# Gladiator graveyard unearthed



## Johnny Thunder (Feb 24, 2006)

Archeologists have discovered a huge graveyard filled with the skeletons of Roman gladiators.

http://news.yahoo.com/s/afp/britain...5bl9oZWFkbGluZV9saXN0BHNsawMzOXJvbWFuZ2xhZGk-


----------



## Denhaunt (Aug 18, 2006)

_"Another potential theory is that the dead were all criminals, but Hunter-Mann believes this explanation is undermined by the respect they were shown by the way they were buried."_

Was this determined due to the fact they actually included the decapitated head with the rest of the body? The pic kinda looks like they just threw everything in a hole


----------



## RoxyBlue (Oct 6, 2008)

Denhaunt said:


> _"Another potential theory is that the dead were all criminals, but Hunter-Mann believes this explanation is undermined by the respect they were shown by the way they were buried."_
> 
> Was this determined due to the fact they actually included the decapitated head with the rest of the body? The pic kinda looks like they just threw everything in a hole


No, it's the "knees together and hands folded demurely" thing that shows the remains were treated with respect


----------



## The Creepster (Sep 18, 2009)

"So Billy....do you like movies about Gladiators"?


----------

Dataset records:
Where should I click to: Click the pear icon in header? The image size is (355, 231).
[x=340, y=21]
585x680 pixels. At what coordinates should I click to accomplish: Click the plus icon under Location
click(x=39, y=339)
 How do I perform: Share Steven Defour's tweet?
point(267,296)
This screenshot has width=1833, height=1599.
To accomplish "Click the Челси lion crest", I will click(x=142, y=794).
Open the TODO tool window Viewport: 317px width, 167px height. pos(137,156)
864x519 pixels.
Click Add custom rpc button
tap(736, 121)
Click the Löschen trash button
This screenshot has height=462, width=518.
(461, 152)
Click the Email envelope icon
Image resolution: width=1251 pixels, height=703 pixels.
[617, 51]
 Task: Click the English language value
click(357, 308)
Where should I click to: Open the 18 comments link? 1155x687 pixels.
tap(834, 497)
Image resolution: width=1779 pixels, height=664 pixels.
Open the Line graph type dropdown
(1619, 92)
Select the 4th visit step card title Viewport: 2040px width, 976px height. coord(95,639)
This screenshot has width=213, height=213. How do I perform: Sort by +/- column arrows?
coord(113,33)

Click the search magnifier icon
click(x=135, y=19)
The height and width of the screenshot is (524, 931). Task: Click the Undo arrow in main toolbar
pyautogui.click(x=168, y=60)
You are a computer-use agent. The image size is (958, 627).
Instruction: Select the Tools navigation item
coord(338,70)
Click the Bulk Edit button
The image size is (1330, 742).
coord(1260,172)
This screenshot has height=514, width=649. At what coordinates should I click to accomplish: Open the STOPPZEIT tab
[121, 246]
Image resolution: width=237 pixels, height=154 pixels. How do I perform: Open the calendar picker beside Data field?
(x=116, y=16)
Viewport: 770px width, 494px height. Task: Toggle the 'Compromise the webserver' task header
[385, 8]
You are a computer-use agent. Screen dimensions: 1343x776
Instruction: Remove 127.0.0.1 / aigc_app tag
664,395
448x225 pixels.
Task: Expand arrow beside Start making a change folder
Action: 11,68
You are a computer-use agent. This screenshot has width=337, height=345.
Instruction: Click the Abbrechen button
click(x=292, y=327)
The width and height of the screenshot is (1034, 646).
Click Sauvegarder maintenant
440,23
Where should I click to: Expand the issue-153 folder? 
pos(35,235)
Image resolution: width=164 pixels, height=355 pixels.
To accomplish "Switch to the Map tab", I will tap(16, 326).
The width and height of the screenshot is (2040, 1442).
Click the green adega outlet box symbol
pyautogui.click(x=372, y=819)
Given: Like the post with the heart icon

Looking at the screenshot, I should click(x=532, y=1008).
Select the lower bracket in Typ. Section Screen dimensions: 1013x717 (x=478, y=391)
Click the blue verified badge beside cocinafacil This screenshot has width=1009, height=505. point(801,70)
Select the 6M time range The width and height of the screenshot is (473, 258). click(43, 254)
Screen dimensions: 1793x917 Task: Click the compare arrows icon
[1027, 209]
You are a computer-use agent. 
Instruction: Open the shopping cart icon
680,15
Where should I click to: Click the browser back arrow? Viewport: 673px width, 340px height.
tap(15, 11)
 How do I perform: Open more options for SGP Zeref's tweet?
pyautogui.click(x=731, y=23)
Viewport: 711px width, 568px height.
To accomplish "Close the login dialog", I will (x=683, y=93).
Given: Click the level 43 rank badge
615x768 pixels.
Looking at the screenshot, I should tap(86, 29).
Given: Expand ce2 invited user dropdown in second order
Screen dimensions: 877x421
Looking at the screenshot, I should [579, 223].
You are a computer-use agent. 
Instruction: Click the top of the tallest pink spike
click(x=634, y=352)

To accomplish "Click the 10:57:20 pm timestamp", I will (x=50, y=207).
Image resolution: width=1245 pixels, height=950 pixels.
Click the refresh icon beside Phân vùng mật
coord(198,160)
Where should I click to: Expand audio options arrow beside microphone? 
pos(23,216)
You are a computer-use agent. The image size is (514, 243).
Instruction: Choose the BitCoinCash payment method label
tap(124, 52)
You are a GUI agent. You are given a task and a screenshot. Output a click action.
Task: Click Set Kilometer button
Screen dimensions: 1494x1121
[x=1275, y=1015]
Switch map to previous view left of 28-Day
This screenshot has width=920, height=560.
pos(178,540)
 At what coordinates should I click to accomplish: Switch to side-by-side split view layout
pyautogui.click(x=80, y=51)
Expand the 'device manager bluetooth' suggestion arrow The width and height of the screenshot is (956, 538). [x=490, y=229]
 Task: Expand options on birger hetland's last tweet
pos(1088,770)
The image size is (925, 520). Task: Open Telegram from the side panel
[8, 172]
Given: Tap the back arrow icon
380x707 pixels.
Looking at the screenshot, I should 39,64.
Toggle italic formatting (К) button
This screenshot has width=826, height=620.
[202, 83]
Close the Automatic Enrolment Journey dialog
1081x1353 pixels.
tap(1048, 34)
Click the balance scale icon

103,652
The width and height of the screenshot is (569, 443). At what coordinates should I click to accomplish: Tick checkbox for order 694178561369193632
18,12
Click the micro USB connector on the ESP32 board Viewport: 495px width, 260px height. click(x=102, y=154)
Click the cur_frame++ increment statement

*Requirements*. Can you print the stretch of the gladiator graveyard thread from "Archeologists have discovered" through "(Aug 18, 2006)", word for word?

*Response below*.
Archeologists have discovered a huge graveyard filled with the skeletons of Roman gladiators.

http://news.yahoo.com/s/afp/britain...5bl9oZWFkbGluZV9saXN0BHNsawMzOXJvbWFuZ2xhZGk-


----------



## Denhaunt (Aug 18, 2006)